Diese Überlegungen gelten im Falle von Notizen zur psychischen Gesundheit doppelt. Mein Kollege, der den Blog "Psych Practice" schreibt, schrieb eine Antwort auf den Artikel der New York Times über das Teilen von Therapienotizen. Ich stimme ihr vollkommen zu. Ich möchte nur betonen, dass Psychotherapie, die auf psychoanalytischen und psychodynamischen Prinzipien basiert, entscheidend von der Offenlegung und dem Zeitpunkt der verbalen Interventionen abhängt. Diese Behandlungen antizipieren und stützen sich auf die Realität, dass sich die Perspektiven von Therapeuten und Patienten unweigerlich unterscheiden und dass diese Diskrepanz kein einfacher Fehler oder Missverständnis ist, sondern stattdessen der Motor für psychologische Veränderungen ist. Die Forderung nach Transparenz in einer solchen Behandlung ist gleichbedeutend mit dem Wunsch, dass diese Therapien verschwinden sollten (einige Kritiker werden dies ohne weiteres zugeben).

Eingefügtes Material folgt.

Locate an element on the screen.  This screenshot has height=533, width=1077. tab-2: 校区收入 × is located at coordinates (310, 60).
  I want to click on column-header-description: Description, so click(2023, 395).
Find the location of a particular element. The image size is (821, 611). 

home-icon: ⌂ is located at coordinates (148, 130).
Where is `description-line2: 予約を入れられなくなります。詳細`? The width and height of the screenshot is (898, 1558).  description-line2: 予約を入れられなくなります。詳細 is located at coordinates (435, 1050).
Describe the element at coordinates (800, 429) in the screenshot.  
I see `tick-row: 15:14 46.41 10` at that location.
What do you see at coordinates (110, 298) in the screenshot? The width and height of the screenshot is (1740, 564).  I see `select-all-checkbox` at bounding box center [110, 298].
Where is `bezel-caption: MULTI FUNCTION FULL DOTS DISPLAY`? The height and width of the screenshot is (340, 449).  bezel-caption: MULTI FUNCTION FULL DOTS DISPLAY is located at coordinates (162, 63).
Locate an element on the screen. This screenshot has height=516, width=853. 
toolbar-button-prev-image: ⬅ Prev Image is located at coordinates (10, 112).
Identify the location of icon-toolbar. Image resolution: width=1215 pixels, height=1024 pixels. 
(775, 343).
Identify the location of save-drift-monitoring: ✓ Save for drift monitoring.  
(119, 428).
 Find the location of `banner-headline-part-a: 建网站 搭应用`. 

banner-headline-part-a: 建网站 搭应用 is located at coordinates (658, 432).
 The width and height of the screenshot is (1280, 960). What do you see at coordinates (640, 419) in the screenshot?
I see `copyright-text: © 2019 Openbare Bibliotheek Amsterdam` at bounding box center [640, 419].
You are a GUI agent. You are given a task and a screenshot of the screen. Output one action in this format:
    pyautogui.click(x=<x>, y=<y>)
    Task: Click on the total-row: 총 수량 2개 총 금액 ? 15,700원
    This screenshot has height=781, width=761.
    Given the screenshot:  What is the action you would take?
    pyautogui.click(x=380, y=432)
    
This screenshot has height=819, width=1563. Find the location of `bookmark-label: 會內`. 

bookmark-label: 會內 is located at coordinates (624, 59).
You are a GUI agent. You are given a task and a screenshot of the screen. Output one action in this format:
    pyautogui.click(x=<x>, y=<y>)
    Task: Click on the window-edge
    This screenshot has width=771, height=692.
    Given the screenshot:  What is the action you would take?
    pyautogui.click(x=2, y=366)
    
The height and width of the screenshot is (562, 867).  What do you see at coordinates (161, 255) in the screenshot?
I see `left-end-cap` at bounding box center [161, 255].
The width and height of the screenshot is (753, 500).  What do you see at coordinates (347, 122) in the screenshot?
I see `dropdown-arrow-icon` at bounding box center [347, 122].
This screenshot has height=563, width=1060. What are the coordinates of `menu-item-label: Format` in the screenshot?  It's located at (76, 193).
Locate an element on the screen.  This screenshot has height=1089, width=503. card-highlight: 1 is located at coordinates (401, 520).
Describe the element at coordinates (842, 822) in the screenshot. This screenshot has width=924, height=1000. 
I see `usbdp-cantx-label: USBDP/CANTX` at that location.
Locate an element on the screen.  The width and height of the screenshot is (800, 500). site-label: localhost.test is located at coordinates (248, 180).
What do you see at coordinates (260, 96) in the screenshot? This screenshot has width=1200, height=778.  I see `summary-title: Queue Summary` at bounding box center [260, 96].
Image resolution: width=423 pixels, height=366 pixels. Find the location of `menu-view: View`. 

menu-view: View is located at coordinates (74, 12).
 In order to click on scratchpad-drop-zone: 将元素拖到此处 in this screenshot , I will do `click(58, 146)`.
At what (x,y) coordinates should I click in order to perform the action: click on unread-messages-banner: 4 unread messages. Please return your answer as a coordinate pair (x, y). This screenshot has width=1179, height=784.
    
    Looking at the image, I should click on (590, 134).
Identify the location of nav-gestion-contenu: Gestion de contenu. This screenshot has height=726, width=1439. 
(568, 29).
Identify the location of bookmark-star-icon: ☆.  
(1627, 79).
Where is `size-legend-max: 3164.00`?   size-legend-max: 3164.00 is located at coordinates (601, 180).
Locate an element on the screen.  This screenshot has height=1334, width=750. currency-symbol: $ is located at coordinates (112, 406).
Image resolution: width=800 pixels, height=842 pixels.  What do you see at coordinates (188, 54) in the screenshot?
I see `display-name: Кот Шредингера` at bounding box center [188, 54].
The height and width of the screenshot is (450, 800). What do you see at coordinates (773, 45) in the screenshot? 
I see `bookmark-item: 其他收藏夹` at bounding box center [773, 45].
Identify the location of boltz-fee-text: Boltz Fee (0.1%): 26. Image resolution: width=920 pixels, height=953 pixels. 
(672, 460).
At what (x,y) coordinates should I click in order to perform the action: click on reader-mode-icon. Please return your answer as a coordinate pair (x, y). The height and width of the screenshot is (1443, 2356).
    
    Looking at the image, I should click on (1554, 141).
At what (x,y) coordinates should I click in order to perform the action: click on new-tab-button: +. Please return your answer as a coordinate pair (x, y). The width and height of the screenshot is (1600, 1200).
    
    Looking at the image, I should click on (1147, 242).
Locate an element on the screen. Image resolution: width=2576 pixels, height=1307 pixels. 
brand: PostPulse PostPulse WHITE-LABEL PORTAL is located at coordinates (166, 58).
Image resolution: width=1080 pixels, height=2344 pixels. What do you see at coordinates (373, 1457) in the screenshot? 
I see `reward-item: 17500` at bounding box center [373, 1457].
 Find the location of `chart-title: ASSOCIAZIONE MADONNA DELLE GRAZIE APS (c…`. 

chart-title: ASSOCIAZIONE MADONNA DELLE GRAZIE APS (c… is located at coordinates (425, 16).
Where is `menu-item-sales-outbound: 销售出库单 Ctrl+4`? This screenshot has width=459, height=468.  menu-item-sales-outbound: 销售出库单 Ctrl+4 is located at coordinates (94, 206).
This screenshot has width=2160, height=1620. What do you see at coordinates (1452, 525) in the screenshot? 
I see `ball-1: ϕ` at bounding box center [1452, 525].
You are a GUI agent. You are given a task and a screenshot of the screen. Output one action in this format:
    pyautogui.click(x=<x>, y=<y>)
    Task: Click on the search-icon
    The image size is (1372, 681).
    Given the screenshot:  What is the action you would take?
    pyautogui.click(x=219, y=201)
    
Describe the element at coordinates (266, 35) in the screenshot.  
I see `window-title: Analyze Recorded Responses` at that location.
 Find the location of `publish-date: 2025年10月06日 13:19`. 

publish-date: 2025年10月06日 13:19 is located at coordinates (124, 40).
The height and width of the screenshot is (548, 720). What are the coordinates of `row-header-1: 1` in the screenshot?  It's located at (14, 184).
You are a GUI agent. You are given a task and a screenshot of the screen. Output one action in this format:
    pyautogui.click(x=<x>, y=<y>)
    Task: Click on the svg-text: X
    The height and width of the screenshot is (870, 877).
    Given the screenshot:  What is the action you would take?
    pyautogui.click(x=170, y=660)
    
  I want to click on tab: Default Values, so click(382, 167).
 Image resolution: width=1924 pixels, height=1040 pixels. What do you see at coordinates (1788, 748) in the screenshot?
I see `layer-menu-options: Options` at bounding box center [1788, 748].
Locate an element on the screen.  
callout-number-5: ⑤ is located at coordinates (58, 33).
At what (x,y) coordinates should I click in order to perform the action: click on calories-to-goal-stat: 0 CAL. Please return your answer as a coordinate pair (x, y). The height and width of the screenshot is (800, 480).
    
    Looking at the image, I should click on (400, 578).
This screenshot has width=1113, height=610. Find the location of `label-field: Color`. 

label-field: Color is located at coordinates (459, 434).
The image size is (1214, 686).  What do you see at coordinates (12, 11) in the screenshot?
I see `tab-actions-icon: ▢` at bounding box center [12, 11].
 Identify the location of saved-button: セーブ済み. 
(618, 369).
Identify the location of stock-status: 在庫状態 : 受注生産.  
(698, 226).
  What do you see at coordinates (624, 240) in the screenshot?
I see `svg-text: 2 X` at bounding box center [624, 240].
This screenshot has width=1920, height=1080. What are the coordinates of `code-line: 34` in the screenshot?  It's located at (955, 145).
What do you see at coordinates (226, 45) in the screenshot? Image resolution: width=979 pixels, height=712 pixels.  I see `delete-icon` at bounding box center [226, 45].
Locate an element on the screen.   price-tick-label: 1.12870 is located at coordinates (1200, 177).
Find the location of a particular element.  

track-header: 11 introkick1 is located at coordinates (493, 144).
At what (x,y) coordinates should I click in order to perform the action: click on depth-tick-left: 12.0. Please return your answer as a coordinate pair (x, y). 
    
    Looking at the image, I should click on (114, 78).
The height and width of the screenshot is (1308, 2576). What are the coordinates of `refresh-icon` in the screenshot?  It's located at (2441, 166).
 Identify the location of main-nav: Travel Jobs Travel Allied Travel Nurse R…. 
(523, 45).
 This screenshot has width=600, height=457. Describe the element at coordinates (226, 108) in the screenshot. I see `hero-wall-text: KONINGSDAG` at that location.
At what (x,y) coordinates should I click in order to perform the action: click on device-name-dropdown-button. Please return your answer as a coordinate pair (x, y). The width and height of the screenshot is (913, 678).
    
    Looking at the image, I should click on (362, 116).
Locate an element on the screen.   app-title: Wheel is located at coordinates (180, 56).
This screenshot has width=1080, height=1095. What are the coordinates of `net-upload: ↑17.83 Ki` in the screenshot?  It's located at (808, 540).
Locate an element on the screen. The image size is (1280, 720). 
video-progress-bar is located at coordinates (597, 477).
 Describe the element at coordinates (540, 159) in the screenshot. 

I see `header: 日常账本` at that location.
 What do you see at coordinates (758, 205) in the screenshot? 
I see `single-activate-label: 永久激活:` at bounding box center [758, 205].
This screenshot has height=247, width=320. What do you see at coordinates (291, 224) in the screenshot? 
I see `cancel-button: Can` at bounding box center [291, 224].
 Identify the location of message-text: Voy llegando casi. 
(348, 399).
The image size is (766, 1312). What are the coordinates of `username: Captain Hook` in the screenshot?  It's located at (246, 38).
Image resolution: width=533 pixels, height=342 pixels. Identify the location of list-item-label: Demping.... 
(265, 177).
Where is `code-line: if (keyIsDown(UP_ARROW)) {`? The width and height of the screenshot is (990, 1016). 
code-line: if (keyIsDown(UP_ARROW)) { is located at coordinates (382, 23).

Die Beziehung zwischen Ärzten und Patienten sollte immer kollaborativ sein, aber sie ist niemals gleich. Eine Partei ist krank und braucht Hilfe, die andere bietet Fachwissen und Ressourcen, die die andere nicht hat. "Jedem ein Mitspracherecht zu geben" klingt demokratisch, aber die Medizin wird nicht demokratisch praktiziert. Fragen Sie einen Automechaniker oder einen Koch in einem guten Restaurant (oder die Lehrerin Ihres Kindes oder einen Architekten oder einen Polizeibeamten …), wenn Sie an ihren Arbeitsabläufen und Entscheidungen mitwirken können. Die meisten werden Ihr Interesse zunächst schätzen und Ihnen einen Überblick geben. Ein freundlicher kann dich unter die Haube schauen lassen. Aber sehr bald werden Sie erfahren, dass Sie im Weg sind – dass Sie aufmerksam beobachten oder ein gutes Ergebnis genießen können, aber nicht beides. Da ist nichts paternalistisch, so machen qualifizierte Arbeiter ihre Arbeit. Wenn wir daran denken, dass dies auch für Ärzte gilt, und sobald der Nervenkitzel des "verbotenen" Blicks hinter die Kulissen nachlässt, werden wir sehen, dass die verbleibenden Vorteile von OpenNotes mit anderen Mitteln besser bedient werden können.

© 2014 Steven Reidbord MD. Alle Rechte vorbehalten.